We as Protestants have been quick to measure our true Christianity by our level of church attendance. Good Christians are the ones who attend every week. (Then there are those with the “Sunday School pins” for perfect attendance.) Really good Christians come on Sunday nights, and super Christians (the truly devoted ones) come on Wednesday night. Anyone who comes to church even more than that is truly committed. We’ve been equating busyness with devotedness. On the other hand, the Easter and Christmas Christians are just “nominal,” which is our way of saying that they think they’re Christians but they really aren’t.
The word for “preaching” in Greek is more like “proclaiming”. We don’t have to “proclaim” the Word to the church (please don’t misunderstand me here). We primarily need to proclaim the message to those who have not heard it. What better way than through our actions -- through our service?
So what if we as a Church became Easter and Christmas Christians? What if on Sundays, instead of having a traditional worship service (this pains me to even write this hypothetically because it’s so antithetical from how I’ve grown up), we instead worshiped by serving? What if we emphasized coming together as a Body of believers for purposes of performing services to others and of becoming educated in the Word? We would still hold up the importance of the church as the body of believers. But our ecclesiology would take a different shape. It wouldn’t be about Sunday School at 9:30 and church at 11:00 every Sunday morning. It wouldn’t be our schedule or our building. It would be about the people called by God to worship him by proclaiming the Kingdom of God to the world through words and actions while continuing to grow in Christlikeness through means of discipleship.

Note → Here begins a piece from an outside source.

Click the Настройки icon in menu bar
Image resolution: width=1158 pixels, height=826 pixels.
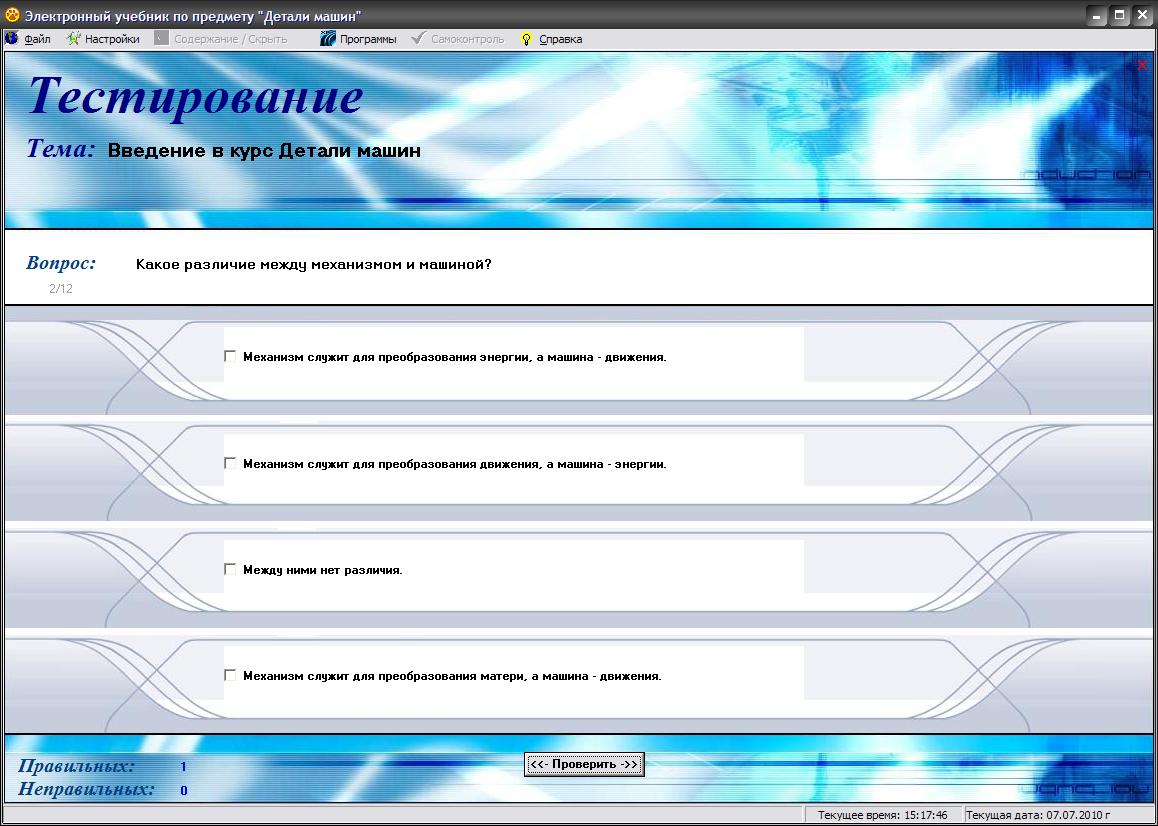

OK, I admit that I’m not quite ready to give up traditional Sunday morning worship services. But what if we saw Sunday not as our one-time Christian duty for the week, but as preparation for the week. When we place the announcements at the end of the service, for example, we are mentioning the various ways in which we can put into practice what we just heard…ways which during the week we can give ourselves in acts of service and worship.
The disciples who talked with Jesus on the road to Emmaus on that first Easter didn’t end by saying, “Wow, that was great. I can hardly wait until next Sunday to talk to Jesus again.” After the Scriptures were opened to them, and in breaking bread together with Jesus their eyes were opened, they went at once to tell the others about the living Lord. They put their worship into action.